Martine Lalande
médecin généraliste
Ma nounou du Liban me nourrit chaque semaine. Elle habite un appartement HLM en bordure d’une cité difficile où je fais mes visites à vélo. A la fin de la tournée, je m’assieds dans sa cuisine et elle me régale pendant que je fais sa « psychothérapie ». Cela a commencé il y a vingt ans, quand elle gardait mon fils (pas de crèche ni école maternelle le samedi).
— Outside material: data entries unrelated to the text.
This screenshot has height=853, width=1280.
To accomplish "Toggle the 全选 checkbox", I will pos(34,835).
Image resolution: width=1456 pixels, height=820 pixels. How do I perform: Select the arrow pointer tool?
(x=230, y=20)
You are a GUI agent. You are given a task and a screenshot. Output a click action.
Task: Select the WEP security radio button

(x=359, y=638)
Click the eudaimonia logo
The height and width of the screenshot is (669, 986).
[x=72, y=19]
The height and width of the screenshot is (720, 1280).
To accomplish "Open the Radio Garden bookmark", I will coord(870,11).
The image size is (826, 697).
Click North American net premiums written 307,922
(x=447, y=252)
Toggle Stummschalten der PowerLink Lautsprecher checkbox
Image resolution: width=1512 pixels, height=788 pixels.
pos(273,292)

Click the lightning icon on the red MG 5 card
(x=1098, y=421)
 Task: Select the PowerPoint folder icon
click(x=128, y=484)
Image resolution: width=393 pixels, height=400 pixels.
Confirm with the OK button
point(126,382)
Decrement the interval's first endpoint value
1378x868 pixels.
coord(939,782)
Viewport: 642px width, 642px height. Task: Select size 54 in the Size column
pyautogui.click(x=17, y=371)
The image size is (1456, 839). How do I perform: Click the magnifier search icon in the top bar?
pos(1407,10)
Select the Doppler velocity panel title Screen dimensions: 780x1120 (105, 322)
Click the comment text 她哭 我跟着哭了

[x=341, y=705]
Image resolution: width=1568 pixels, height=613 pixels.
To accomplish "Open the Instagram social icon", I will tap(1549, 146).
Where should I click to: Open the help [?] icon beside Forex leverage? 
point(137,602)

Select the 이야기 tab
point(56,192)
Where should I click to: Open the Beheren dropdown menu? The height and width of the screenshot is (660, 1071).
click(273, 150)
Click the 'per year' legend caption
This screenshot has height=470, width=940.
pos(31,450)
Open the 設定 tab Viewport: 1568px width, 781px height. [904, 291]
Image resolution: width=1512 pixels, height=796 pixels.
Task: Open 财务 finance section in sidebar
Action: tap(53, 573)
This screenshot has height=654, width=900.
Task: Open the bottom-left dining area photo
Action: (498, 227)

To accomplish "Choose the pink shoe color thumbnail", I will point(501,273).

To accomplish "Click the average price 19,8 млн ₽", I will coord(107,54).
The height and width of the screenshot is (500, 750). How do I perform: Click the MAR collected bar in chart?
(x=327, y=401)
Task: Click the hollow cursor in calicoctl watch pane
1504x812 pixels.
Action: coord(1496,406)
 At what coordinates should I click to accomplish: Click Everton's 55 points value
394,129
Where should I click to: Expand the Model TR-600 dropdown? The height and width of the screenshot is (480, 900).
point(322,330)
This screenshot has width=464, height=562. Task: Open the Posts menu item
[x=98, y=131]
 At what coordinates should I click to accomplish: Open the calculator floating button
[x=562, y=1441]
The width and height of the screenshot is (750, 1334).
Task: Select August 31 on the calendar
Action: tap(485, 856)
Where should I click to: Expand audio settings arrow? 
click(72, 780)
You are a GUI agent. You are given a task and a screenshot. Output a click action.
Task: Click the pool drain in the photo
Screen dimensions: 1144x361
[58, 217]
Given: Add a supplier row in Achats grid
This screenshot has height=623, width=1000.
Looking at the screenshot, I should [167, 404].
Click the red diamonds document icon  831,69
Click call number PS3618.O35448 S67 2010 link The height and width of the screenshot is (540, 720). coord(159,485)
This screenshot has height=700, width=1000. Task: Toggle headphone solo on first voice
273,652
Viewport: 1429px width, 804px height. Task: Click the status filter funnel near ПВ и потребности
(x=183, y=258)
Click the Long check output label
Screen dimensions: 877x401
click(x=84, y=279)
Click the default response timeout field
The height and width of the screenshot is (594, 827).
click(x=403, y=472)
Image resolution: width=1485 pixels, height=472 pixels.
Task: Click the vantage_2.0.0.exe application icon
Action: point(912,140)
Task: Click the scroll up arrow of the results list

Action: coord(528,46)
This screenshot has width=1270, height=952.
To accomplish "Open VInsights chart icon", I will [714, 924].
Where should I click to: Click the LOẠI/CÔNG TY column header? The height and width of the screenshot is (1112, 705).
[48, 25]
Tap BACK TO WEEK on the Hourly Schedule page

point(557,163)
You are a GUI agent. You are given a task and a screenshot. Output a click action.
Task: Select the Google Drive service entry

A l’arrivée, elle lui demandait : « Que veux-tu manger à midi ? » et il répondait invariablement : « viande hachée, frites et ketchup ». Moi, au retour, elle me faisait les plats de son pays, épinards et gombos frais arrivés du Liban, multiples entrées, pâtisseries fondantes et légères, café à la cardamome. Puis mon fils a grandi, elle n’avait pas besoin de moi, sachant très bien seule soigner ses huit enfants, qui sont devenus adultes. Jusqu’en 2000 où un accident de voiture lui a brisé le genou et le moral. Ne pouvant plus marcher ni espérer trouver un travail, elle m’a rappelée et, naturellement, invitée à manger. Depuis, nous avons repris le rythme du repas hebdomadaire, où l’on prescrit peu, on parle beaucoup, on se rassérène mutuellement, on échange des nouvelles et on pose ses soucis. Souvent, je repars avec des boîtes en plastique pleines de restes délicieux « pour mon fils ». Je lui apporte du pain, du miel et des fleurs, nous échangeons des cadeaux d’anniversaire ou de retour de vacances et des cartes postales. Il me semble qu’elle ne va pas trop mal, même s’il y a des péripéties (multiples douleurs et périodes de déprime). Je réponds aux questions des membres de la famille parfois présents, je prends des nouvelles du quartier et des évènements au Liban. La vie passe, les drames sont affrontés ensemble, les plaisirs partagés. Le repas permet cet échange qui aide à faire face aux douleurs et à la vie.